Это кладбище, настоящее кладбище покинутых домов, думала я, пока мы стояли, обнявшись, среди вымерзших черных деревянных скелетов, а через каких-нибудь сто лет здесь будет густой лес, непроходимая тайга, забывшая о жалких наших попытках прорубить в ней дороги, утвердиться, оставить след. Через сто лет, а может, и раньше, окончательно сомкнутся над проваленными крышами высокие деревья, и эта крошечная деревня-призрак исчезнет совсем, словно ее и не было вовсе.
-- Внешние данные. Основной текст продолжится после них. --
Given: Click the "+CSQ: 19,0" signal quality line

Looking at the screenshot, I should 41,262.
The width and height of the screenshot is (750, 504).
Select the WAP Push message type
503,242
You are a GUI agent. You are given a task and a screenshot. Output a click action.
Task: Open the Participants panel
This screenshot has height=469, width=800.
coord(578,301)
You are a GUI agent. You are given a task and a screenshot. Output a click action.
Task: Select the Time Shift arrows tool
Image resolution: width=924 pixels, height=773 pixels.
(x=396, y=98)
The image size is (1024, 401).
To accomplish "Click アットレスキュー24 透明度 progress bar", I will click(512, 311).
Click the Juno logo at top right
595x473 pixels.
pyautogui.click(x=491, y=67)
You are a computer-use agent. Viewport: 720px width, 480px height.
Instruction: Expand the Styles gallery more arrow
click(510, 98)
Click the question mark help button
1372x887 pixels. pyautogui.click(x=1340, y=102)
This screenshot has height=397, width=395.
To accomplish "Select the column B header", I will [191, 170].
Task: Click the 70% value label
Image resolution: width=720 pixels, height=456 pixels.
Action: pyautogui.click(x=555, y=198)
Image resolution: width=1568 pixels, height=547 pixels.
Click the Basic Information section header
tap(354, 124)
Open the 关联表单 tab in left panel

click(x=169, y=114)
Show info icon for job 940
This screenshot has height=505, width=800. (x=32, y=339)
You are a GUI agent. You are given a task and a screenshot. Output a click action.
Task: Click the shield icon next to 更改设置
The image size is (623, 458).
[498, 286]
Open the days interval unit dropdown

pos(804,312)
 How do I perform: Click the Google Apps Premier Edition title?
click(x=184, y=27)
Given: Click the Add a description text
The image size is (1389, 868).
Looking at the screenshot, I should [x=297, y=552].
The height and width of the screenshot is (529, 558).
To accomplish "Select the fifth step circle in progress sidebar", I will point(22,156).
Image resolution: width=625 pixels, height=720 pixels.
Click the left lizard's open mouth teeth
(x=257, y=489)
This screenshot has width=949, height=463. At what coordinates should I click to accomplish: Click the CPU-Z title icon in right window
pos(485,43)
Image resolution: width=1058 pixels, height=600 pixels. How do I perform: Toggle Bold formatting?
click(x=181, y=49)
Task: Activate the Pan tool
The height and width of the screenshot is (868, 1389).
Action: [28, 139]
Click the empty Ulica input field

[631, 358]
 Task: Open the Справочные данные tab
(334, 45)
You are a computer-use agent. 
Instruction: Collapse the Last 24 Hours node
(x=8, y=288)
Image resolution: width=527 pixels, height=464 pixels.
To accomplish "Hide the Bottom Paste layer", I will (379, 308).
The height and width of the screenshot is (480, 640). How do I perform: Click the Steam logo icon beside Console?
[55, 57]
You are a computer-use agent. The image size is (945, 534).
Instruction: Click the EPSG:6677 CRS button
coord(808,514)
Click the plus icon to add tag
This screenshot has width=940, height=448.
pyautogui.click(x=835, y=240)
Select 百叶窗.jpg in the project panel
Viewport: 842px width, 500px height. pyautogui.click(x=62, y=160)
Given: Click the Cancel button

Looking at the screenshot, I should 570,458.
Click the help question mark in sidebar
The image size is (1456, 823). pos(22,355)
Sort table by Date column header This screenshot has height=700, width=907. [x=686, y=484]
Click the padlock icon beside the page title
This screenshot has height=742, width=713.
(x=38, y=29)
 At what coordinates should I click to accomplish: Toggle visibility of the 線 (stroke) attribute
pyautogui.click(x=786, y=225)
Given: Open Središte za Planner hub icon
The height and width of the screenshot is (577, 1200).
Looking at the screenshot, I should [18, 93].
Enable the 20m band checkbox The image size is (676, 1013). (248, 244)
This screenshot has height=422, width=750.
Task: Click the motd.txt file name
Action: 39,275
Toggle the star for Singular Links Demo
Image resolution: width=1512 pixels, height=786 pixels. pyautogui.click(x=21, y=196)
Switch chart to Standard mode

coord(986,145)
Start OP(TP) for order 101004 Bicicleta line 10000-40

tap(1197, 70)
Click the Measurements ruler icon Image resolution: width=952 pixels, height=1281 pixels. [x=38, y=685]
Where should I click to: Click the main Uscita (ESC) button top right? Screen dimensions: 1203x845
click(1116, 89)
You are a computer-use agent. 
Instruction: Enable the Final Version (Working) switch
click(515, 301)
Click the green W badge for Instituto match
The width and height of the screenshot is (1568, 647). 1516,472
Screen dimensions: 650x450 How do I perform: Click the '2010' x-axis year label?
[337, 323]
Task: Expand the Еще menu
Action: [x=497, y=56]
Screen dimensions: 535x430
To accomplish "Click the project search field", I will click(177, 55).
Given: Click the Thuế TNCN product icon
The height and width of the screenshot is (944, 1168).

И еще я подумала, что ровно то же самое случится с нашим домом, легким, красивым – посереют и растрескаются янтарные бревна, раскрошатся кирпичи каминных труб, а огромные окна сначала зарастут пылью, а затем лопнут, обнажив беззащитную хрупкую начинку. Если мы не вернемся.
– Как там папа? – спросила я тихо, и он ответил прямо мне в ухо:
– Так себе, Анька. Еле сидит, зеленый весь. А у нас, кроме нитроглицерина, нет ничего. Нельзя было его на сутки за руль сажать, простить себе не могу. В больницу бы его. Доктор говорит – постельный режим, никаких нагрузок, ёлки, какой режим, какая постель? Доедем до озера, положим его на топчан, вот и вся больница.
– Но уже ведь недалеко, правда? – сказала я и повернулась к нему, прикоснулась к холодной щеке, к мучительной складке между бровей. – Вот увидишь, все будет хорошо. У нас есть доктор, он не даст ему умереть. Главное, чтобы эта проклятая дорога поскорее закончилась.
– Да, – сказал он, осторожно высвобождаясь. – Конечно. Пошли, малыш, пора. Двадцать километров осталось, мы почти доехали, можешь себе представить? – и зашагал обратно, а я помедлила немного и обернулась, чтобы еще раз взглянуть на это место, заброшенное и пустое, почему-то не желавшее меня отпускать.
Теперь, когда он отошел, тревога снова вернулась ко мне. Здесь ведь никого нет, в шестидесяти километрах от последней приличной дороги, от последнего человеческого жилья, почему же тогда мне так неспокойно? Как будто мы что-то упустили, не заметили что-то важное. И тогда я опустила глаза и посмотрела прямо себе под ноги, и даже села на корточки, чтобы убедиться, а потом поспешно поднялась, и догнала Сережу, и снова схватила его за рукав.
– Значит, тут совсем никто не живет?
– Ну да. Анька, я же только что… Всё, пойдем.
– Тогда откуда здесь вот это? – спросила я, и, проследив за моей рукой, он сбился и замолчал, а потом, наклонившись, положил ладонь в центр широкого четкого следа, отпечатавшегося в снегу под нашими ногами и уходящего в темноту, в ту же сторону, куда нам предстояло двигаться.
– Посмотри, какой огромный. Это же не легковая машина. Это гусеницы, да? – спросила я. – Гусеницы?
Сережа поднял голову.
– Да нет, – сказал он наконец. – Не гусеницы. Это грузовик. Большой, тяжелый. И следы совсем свежие.